2) Restituer les prestations volées = surmonter la crise du personnel. La loi n°2136, qui restreint les droits fondamentaux du travail, devrait être abrogée pour encourager le plus grand nombre possible d’hommes et de femmes à travailler. Elle est devenu obsolète presque immédiatement après son adoption, car le problème de la pénurie de main-d’œuvre s’est manifesté dès 2022. L’augmentation des salaires pour les personnes employées dans les infrastructures critiques qui a été critiquée (loi n° 2980) devrait enfin être mise en œuvre.

3. Faites sortir des millions d’hommes de l’ombre. En raison de la crainte de la TCC [service de recrutement], une partie importante de la population masculine n’est pas officiellement employée et n’est pas répertoriée comme chômeur. Compte tenu de l’inaction traditionnelle du Service du travail de l’État, les pratiques d’emploi informel prospéreront pendant longtemps. Par conséquent, afin de rétablir une acceptabilité , une règle devrait être introduite : pendant les 6 premiers mois après 1 an d’inactivité économique, une personne ne peut pas être enrôlée, et pendant les 6 mois suivants, il devrait y avoir une possibilité de combiner le travail civil avec une formation militaire.
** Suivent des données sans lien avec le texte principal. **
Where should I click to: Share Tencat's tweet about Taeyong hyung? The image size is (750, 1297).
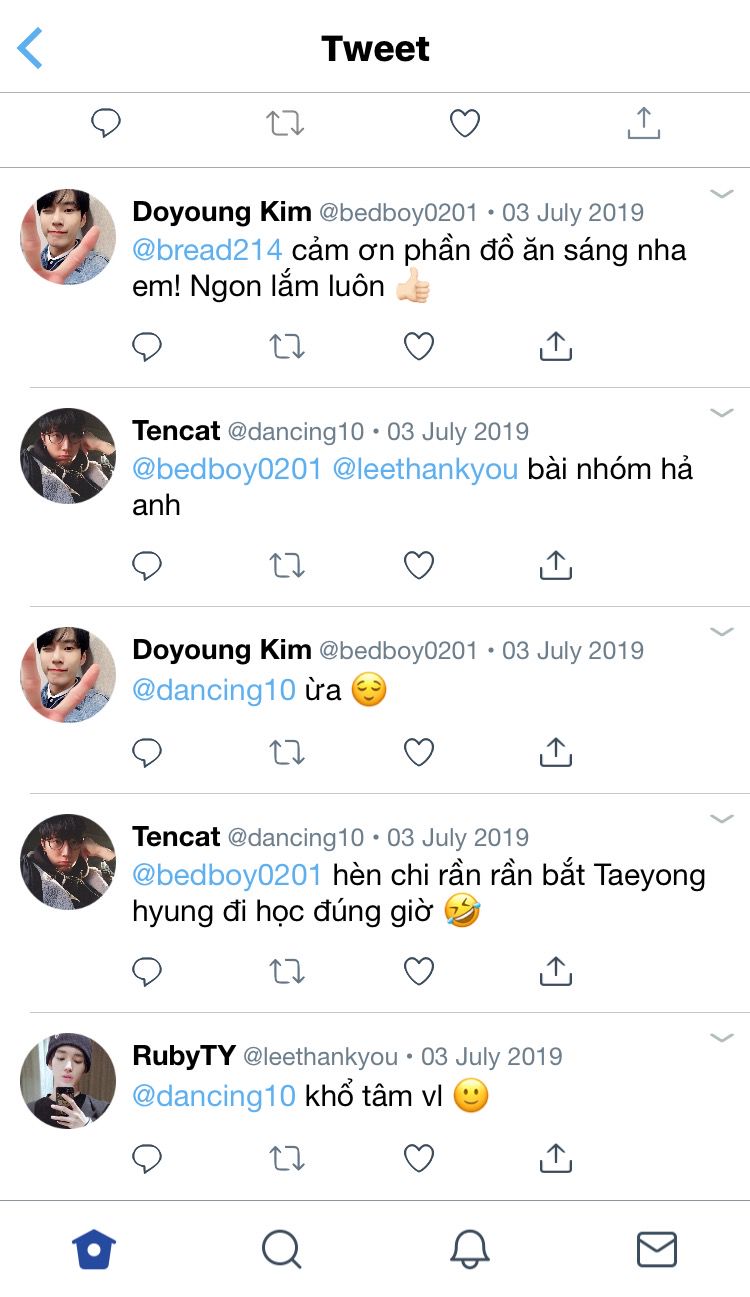pos(555,970)
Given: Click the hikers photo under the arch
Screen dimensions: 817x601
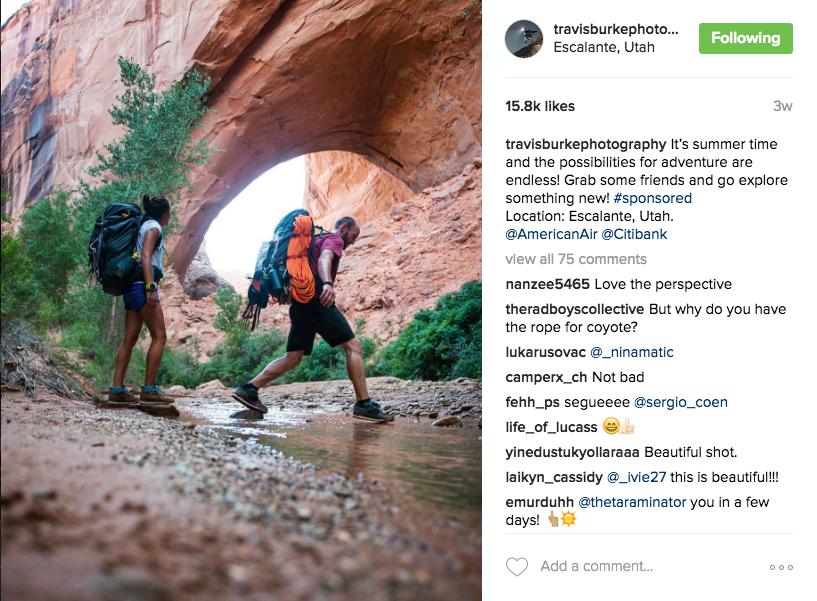Looking at the screenshot, I should pyautogui.click(x=241, y=300).
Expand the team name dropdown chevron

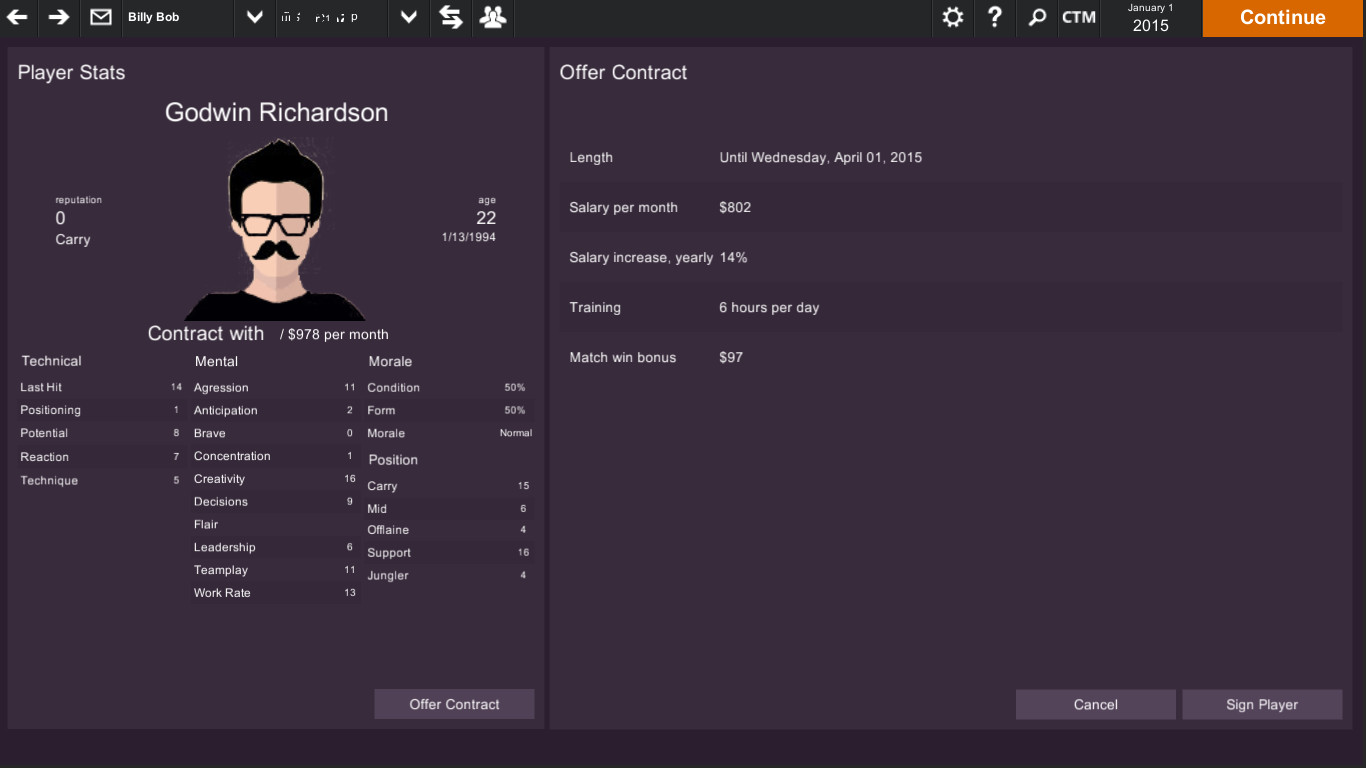click(x=407, y=17)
4) Éliminer les disparités entre les sexes. Il est nécessaire de développer les infrastructures sociales (y compris les écoles et les jardins d’enfants protégés en sous-sol) afin que le plus grand nombre possible de femmes revienne en Ukraine. Afin de s’assurer que l’envoi de convocation de mobilisation n’entraîne pas un arrêt de la production, les employeurs doivent ouvrir aux femmes la formation à de nombreux métiers pour remplacer ceux qui partent pour le service. Cela nécessitera une compensation de l’État et une plus grande intégration du secteur de la production dans la politique de l’État, mais cela minimisera le risque de perte de continuité  des chaînes de production.
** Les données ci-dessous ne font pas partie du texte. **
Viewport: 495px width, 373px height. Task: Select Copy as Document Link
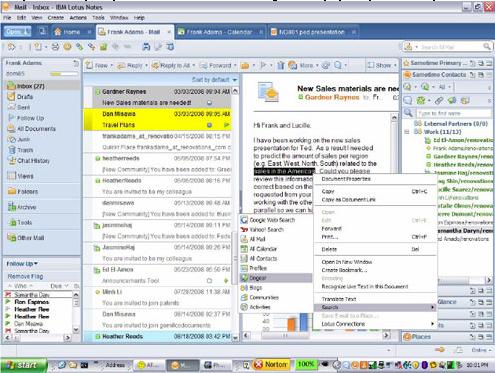point(348,200)
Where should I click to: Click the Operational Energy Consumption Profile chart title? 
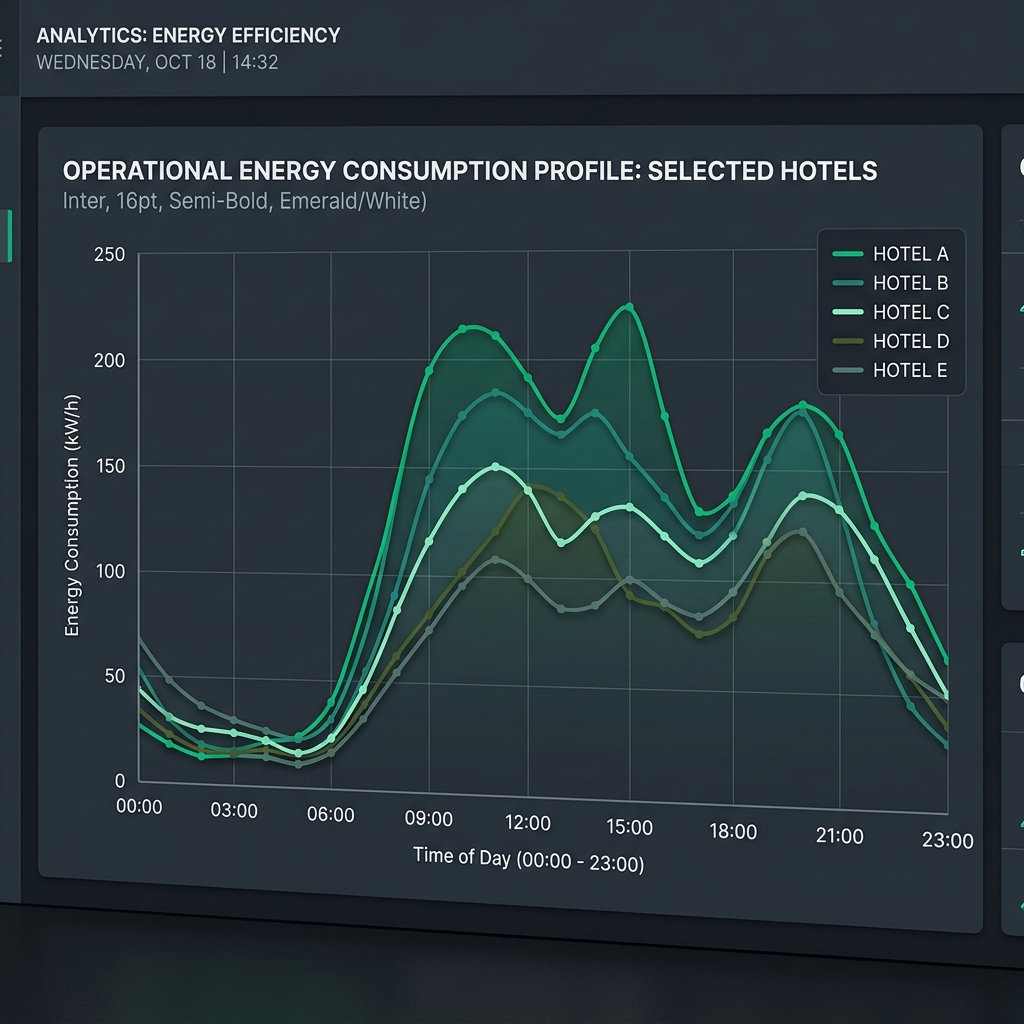[x=470, y=171]
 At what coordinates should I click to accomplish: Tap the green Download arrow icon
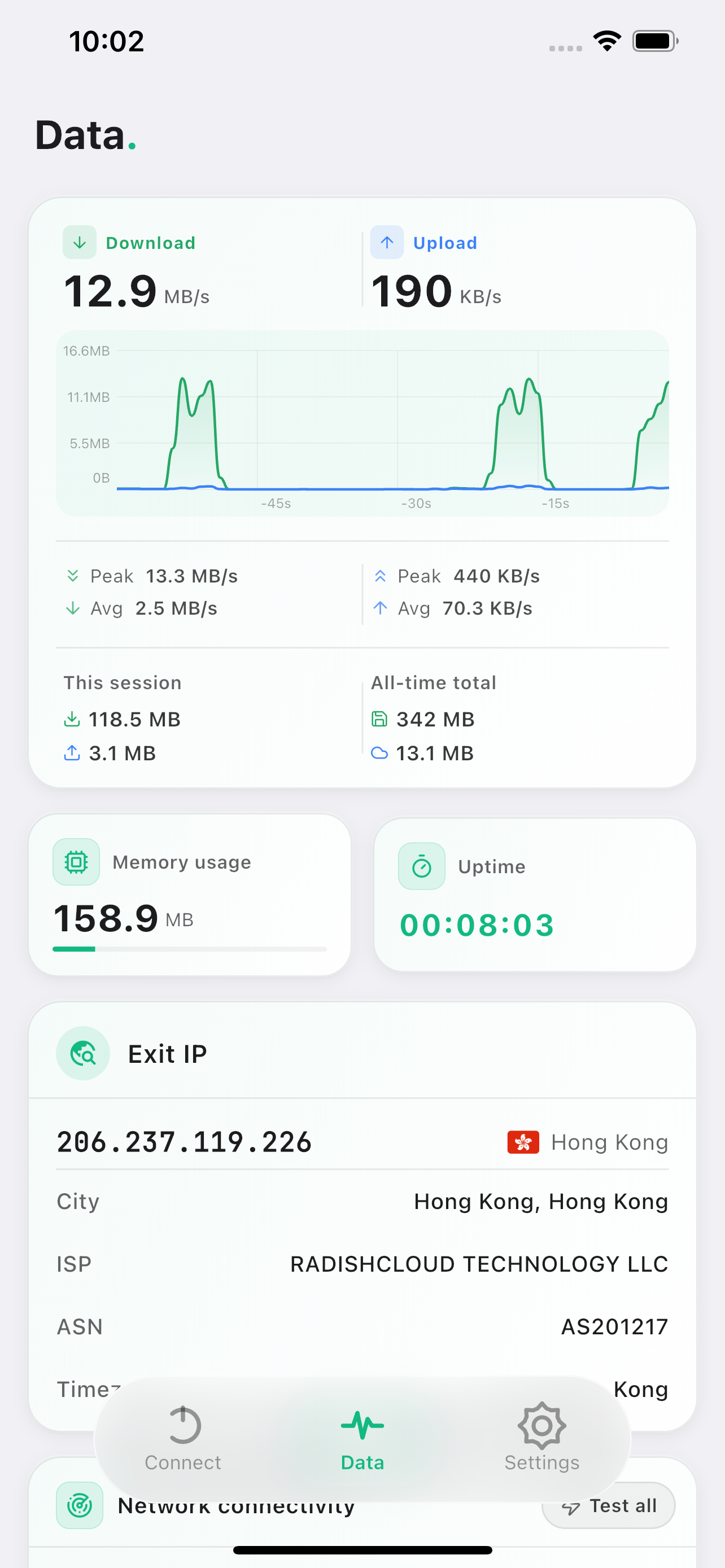click(x=79, y=242)
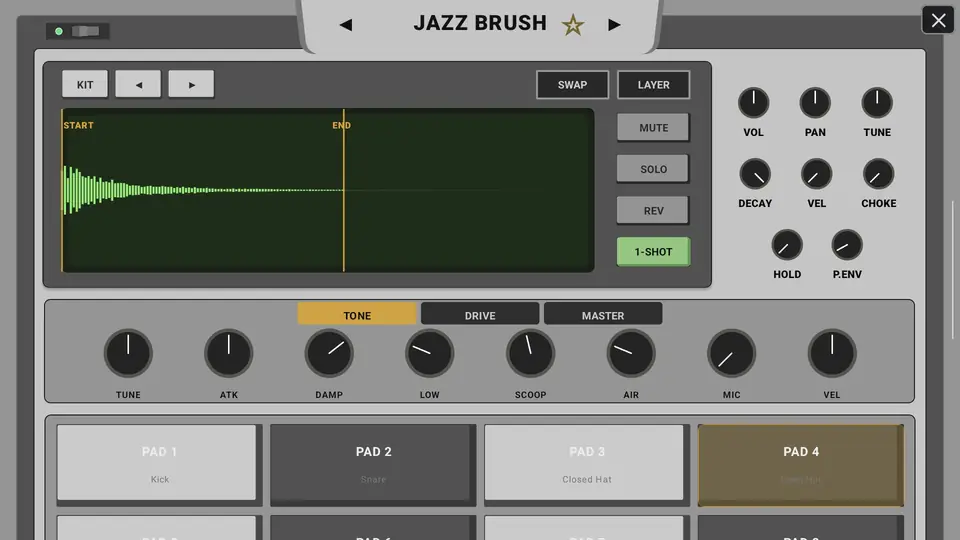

5) Impliquer les chômeurs dans l’économie de la défense. Le service public de l’emploi est maintenant, même théoriquement, incapable d’assurer le plein-emploi, car il ne travaille qu’avec une petite partie des chômeurs officiels. Cela n’inclut pas ceux avec lesquels les contrats de travail ont été suspendus en vertu de la loi n°2136, et la plupart des assurés ne recourent même pas aux allocations chômage en raison de leur faiblesse de leur niveau. Cependant, le manque de fortifications défensives et la nécessité de surmonter les conséquences des attaques russes créent une nouvelle nécessité de gestion des ressources humaines ! L’État devrait impliquer les chômeurs dans un travail utile à la défense. Il est inacceptable que les employés impliqués dans un travail aussi risqué soient mobilisés de force – ils doivent bénéficier d’une exemption d’au moins 3 mois après la fin du travail dans les installations concernées.
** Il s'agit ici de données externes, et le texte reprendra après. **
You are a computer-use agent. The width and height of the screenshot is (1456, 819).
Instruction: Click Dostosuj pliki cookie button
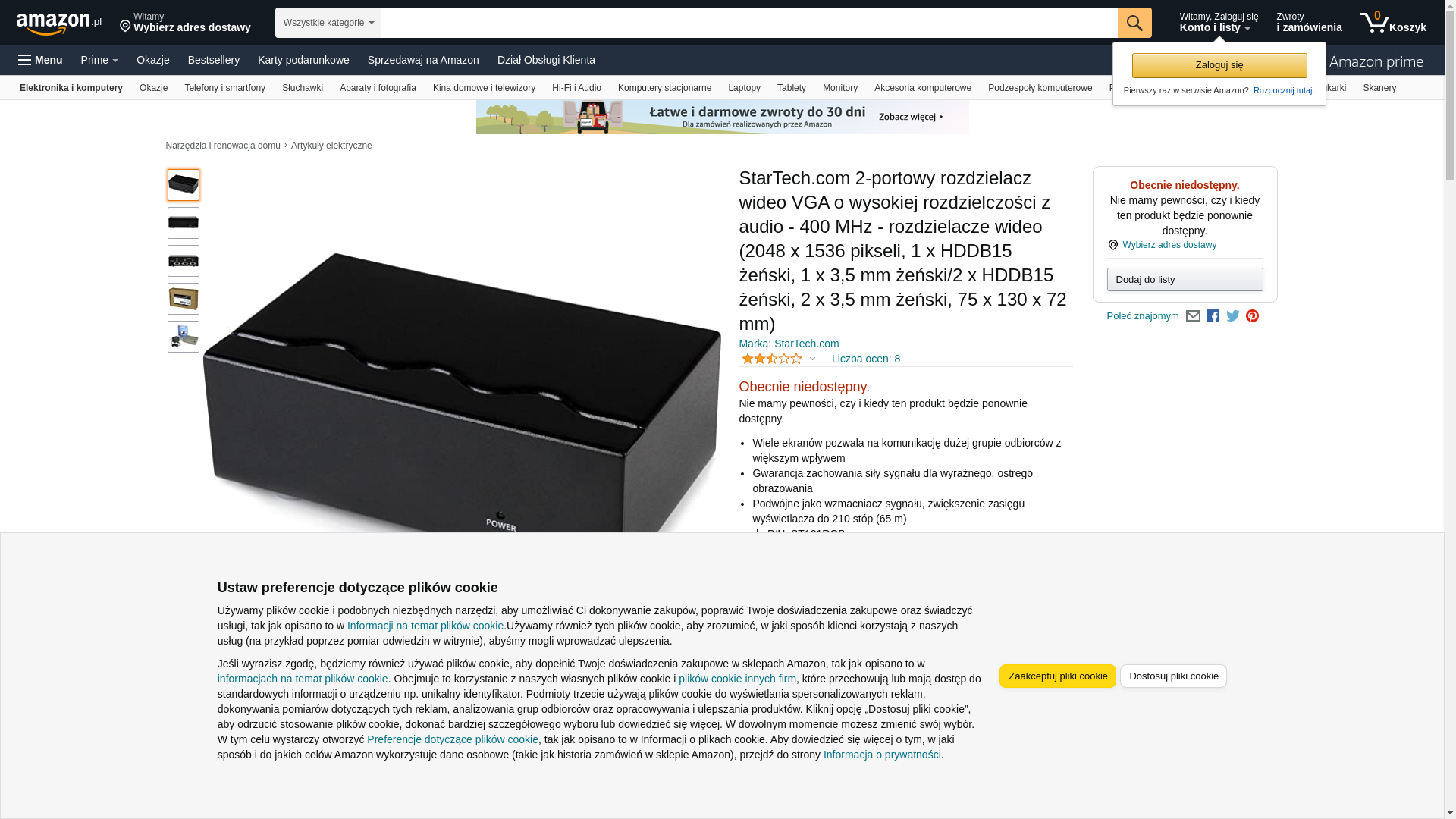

Toutes ces mesures soulèvent la question d’un nouveau contrat social entre l’État et la société, dans lequel l’État ne se contente pas de contraindre, mais réglemente activement les processus économiques et garantit l’exercice des droits sociaux. Le maintien de mantras dysfonctionnels à propos de la capacité d’autorégulation du marché est préjudiciable à la cohésion sociale. Si la politique devient plus centrée sur l’individu, il ne sera plus nécessaire de recourir à des pratiques aussi honteuses que la prise de force de personnes dans les rues. Il existe des méthodes moins douloureuses pour renforcer l’armée : la confiscation des biens des oligarques, ouvrir la perspective de la démobilisation et la restitution des salaires des travailleurs mobilisés à leurs familles.

Le 19 mai 2024, traduction Patrick Le Tréhondat

  • 1La chaine Télégram des coursiers de cette société de livraison a dénoncé cette exemption. NdT.